• [TASK OBJECTIVE] Exactly the lines from the line that has "You are a GUI" through the final line below are to be retyped, and the pictures are not.

(Records drawn from a dataset)
++++++++

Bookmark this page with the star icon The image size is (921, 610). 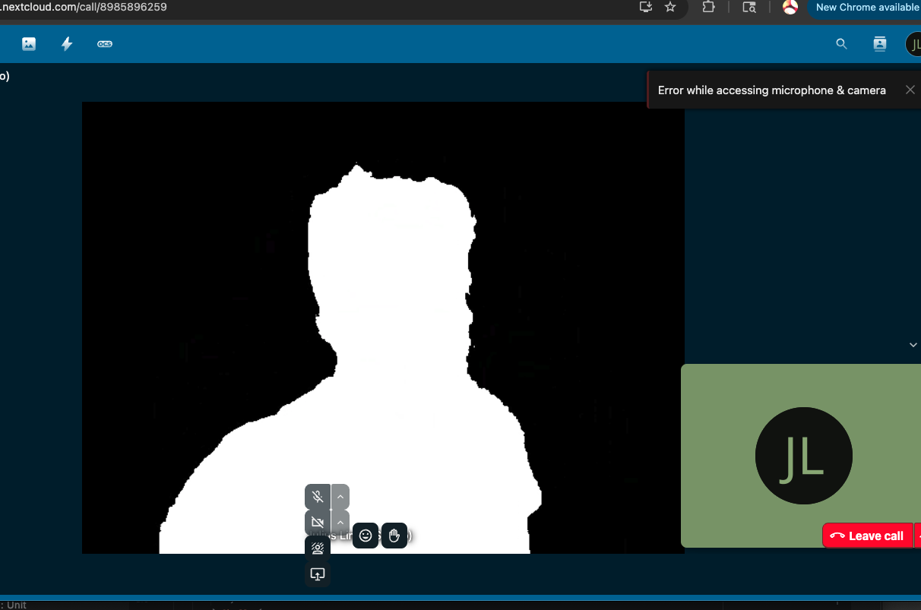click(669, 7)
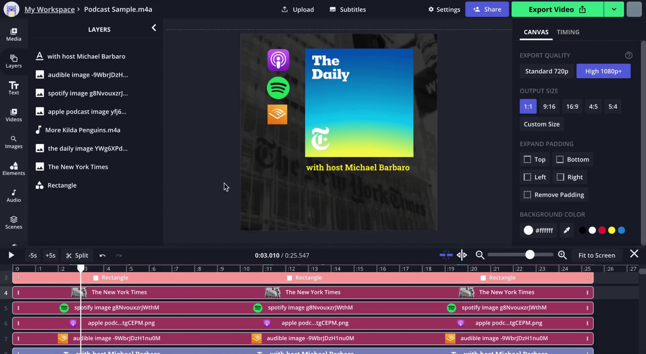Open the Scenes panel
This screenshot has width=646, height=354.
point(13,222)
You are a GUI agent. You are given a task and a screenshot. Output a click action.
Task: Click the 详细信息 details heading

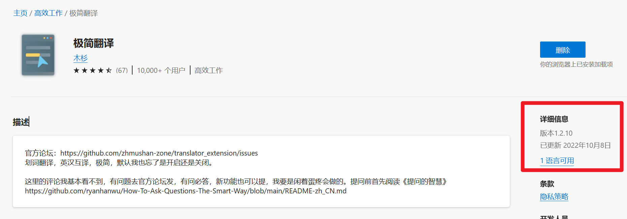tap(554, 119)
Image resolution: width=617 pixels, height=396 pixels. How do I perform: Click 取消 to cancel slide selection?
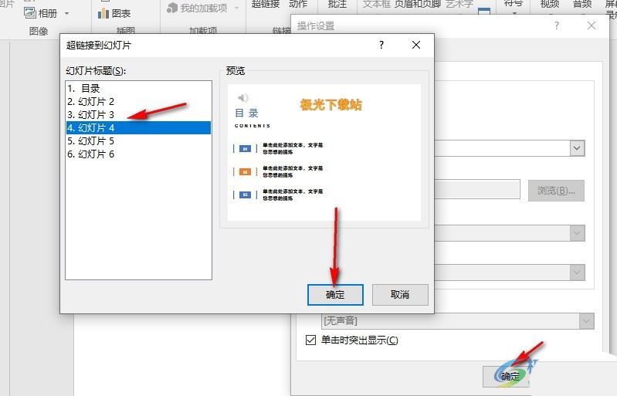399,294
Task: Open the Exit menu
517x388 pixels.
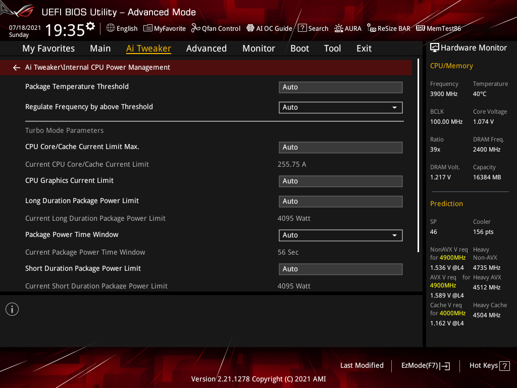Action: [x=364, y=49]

++++++++

• [COMPLETED TASK]
You are a GUI agent. You are given a task and a screenshot. Output a click action.
Task: Click the 详细信息 details heading

tap(554, 119)
Image resolution: width=617 pixels, height=396 pixels. How do I perform: Click 取消 to cancel slide selection?
399,294
Task: Open the Exit menu
517x388 pixels.
Action: [x=364, y=49]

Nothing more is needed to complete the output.